Unemployment and Interest Rates
What if things were so easy, lower interest rates, fix the unemployment, and voilá, the Economy is fixed. Some thoughts for those who still think that lower interest rates will lead to lower unemployment. By World Complex.
Observing the change is easy (if we disregard Keynesian axioms). Deducing the nature of the change is more difficult.
One observation that leaps out at me is this.
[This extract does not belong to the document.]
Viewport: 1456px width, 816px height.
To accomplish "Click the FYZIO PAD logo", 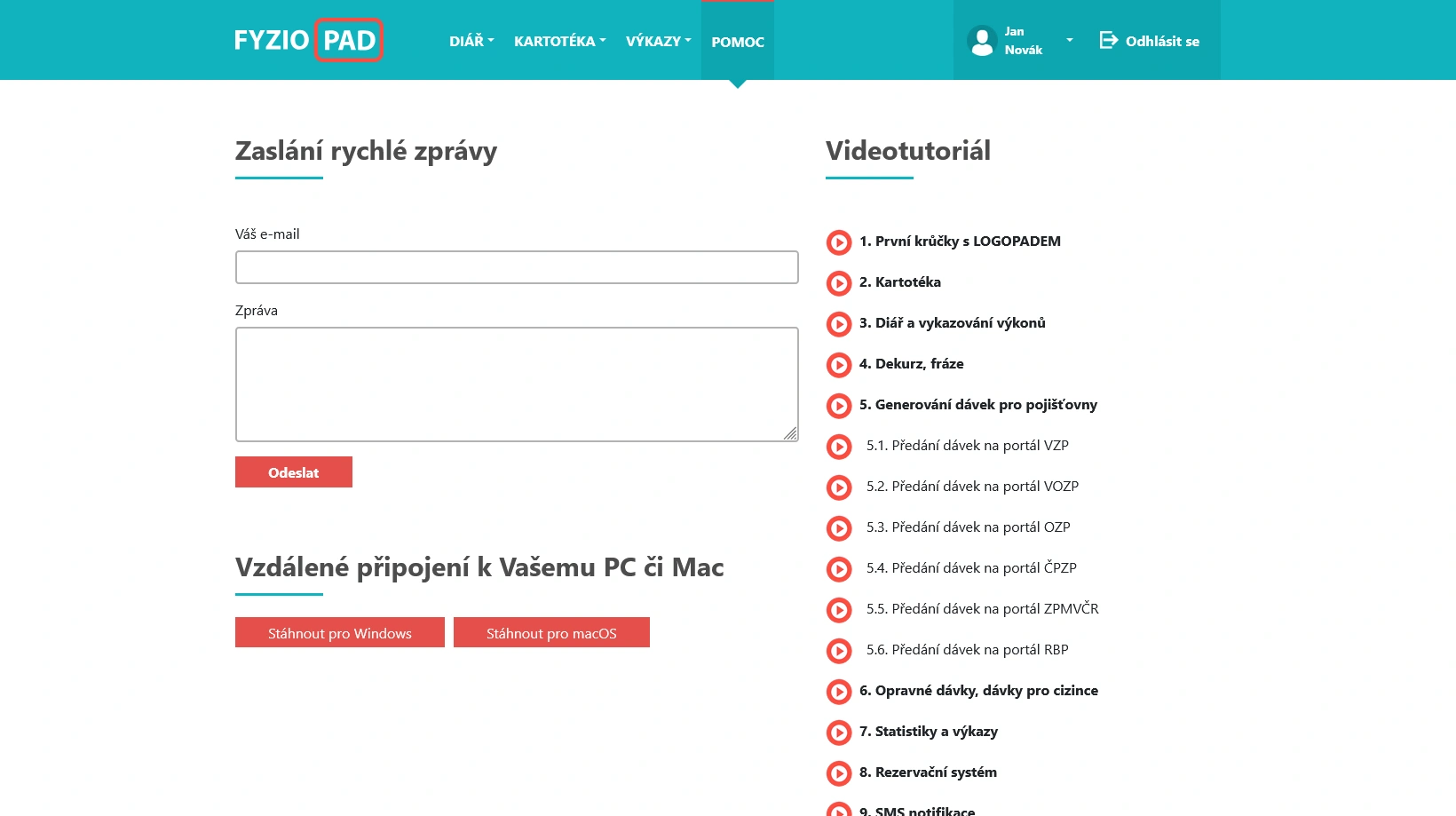I will (x=308, y=40).
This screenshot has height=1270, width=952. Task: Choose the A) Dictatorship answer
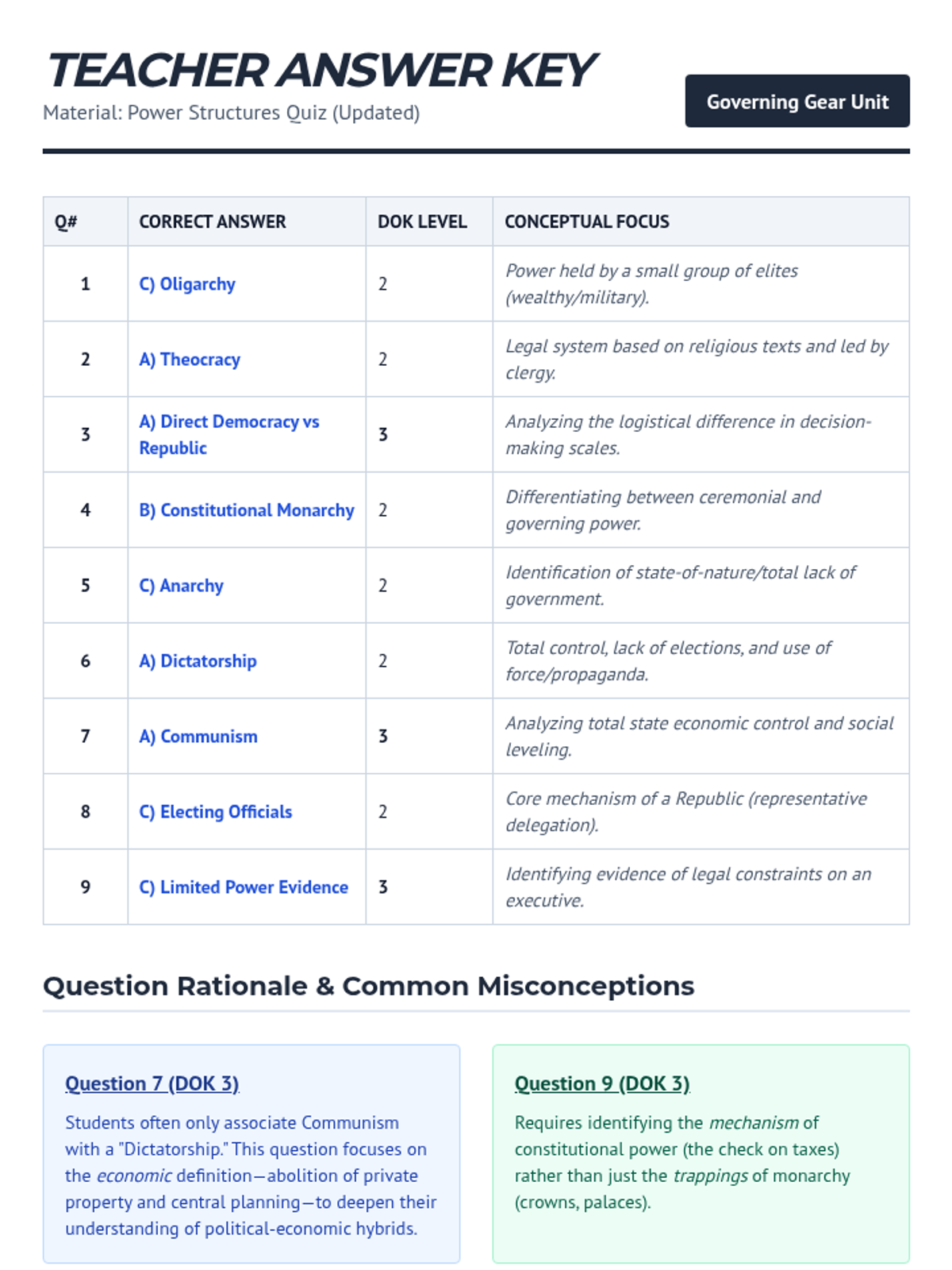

Real interest rates fell to an extreme low in August 2005, followed by an extreme high in October 2006. They fill to an extreme low in June 2008, and rose to an extreme high in November 2008. In the first case, there were no dire effects on unemployment. But the second time around, we got a bifurcation.
Is the answer here?
House prices were still rising in late 2005. They were falling in late 2008. Perhaps a fluctuation in interest rates when people believe they are becoming more wealthy is not harmful, but one that occurs during a time when our perception of wealth is falling led to a massive loss in confidence. Or at least a sudden realization that we couldn’t afford all this debt.
If the change in economic dynamics is caused by a sudden negative perception of debt, then manipulating the interest rates downward will not and cannot bring us back to a paradise of low unemployment. Particularly if it is accompanied by declines in the Case-Schiller index and the stock market.